As a n log n developer, I don't find it funny at all.

adriandev

is it just me or is the O(n) actually worst-case O(n^2)? because it can loop for every n items n times (more precisely, in the worst case it would take (n^2/2) iterations). but I can understand why it's more efficient on average.

SpeckyYT

Was not expecting the flex at the end 😳

volleyballhut

Wait, how long does the x in list operation take to do in python? I'd guess it would have to be using hashmaps, so constant time for that to work.

GameJam

It seems like there's an a additional minor optimization that can be done here - if we find a new sequence, we can omit checking it if 'num + longest' isn't in our set 's' as it would imply that length of this new sequence won't be greater than the current value of 'longest' and thus ignored.

dorkmania

Called me a noob in n log n different ways

gaurangdeka

Not sure how python does sets, but if its hashing isnt the worst case n^2? And if its using trees the worst case is nlogn right? I think for a well thought out edge case this solution might exceed time limit

rnishu_

In the O(n) solution, there is a loop inside an loop. So won't it be considered O(n^2)?

aravind

Inserting/searching in a set takes O(logn) time even in C++, so its slower in python?
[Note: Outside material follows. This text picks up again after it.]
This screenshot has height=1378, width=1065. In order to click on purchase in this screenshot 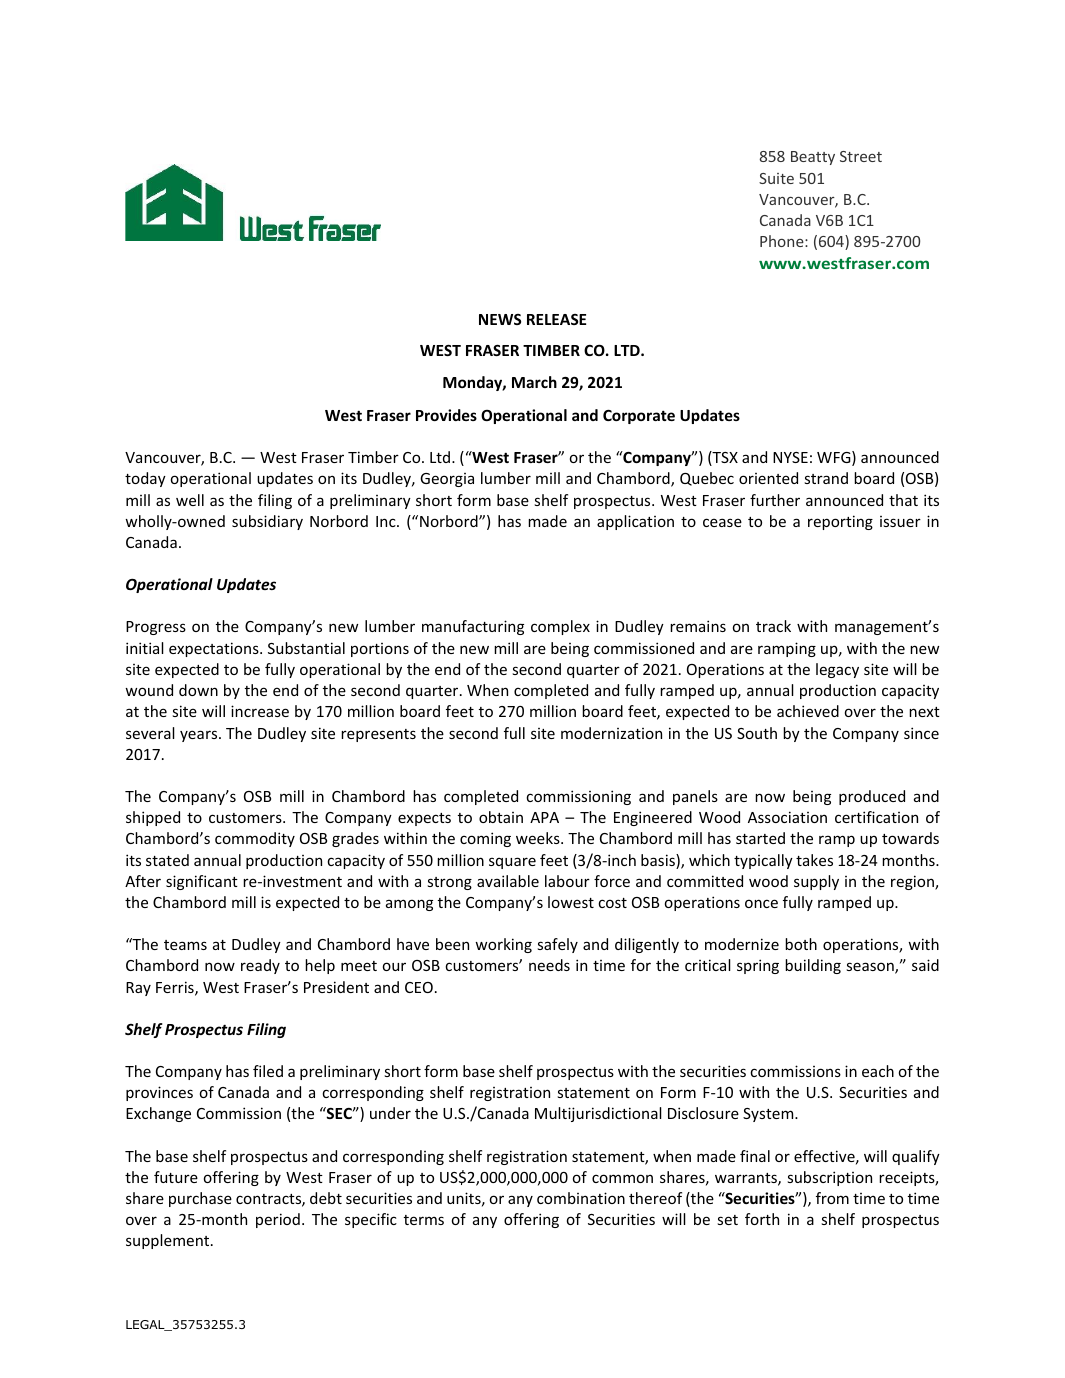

Im saying his solution is still O(nlogn) not O(n).

KarthikKarthik-elhh

ok i need to start practicing again. also is it me or haft the problems are solvable with a set? not the ones you show. like it feels like babies first step into programming.
i really like the problem you showed where you showed the closed type, since that was my first thought too. (find the number that is missing from a set of numbers between 0 and n or something like that)

hellNo

sort and count would be possible right?

noschXL

Yeah I was going to repeat what I saw on one other comment. The second way (without sorting) is looping twice so isn’t it O(n**2)?? It’s worse than O(nlogn) right?

sumanthmurthy

sorry, correct me if im wrong, but wont the "in" operation make it more than o(n)? i know youve got your fancy hash tables and bloom filters to make testing for set membership faster, but is it really o(1) fast?

_bman

Been in the game far too long to be learning things from these videos. 😂

Firewheels

As a noob programmer i can relate to this video 😅

RaghuArunkumar

Good problem. The O(n) solution was not obvious to me at all.

If I had come up with an O(n^2) solution first, I might have actually had an easier time thinking of this solution.

big-anvil

Summary:
Convert to set for O(1) "in" checks. Loop thru, condition as if num - 1 not in set, since if it is, you should start there. from there it is while loop incrementing current count, num, and updating longest count if needed after that.

darcash

If you think about it all those numbers are in sequence. The question should be longest same gap sequence or something.

asagiai

I dont rly get how the "in" keyword can be that efficient but another super stupid way to do it in o(n) could be get max of array, make array of size max, and iterate the original array, filling values as indices of the new size max array. At the end check if all elements are "filled" whether that be boolean or integer values. Really dumb but complexity is 3n /in O(n)

warguy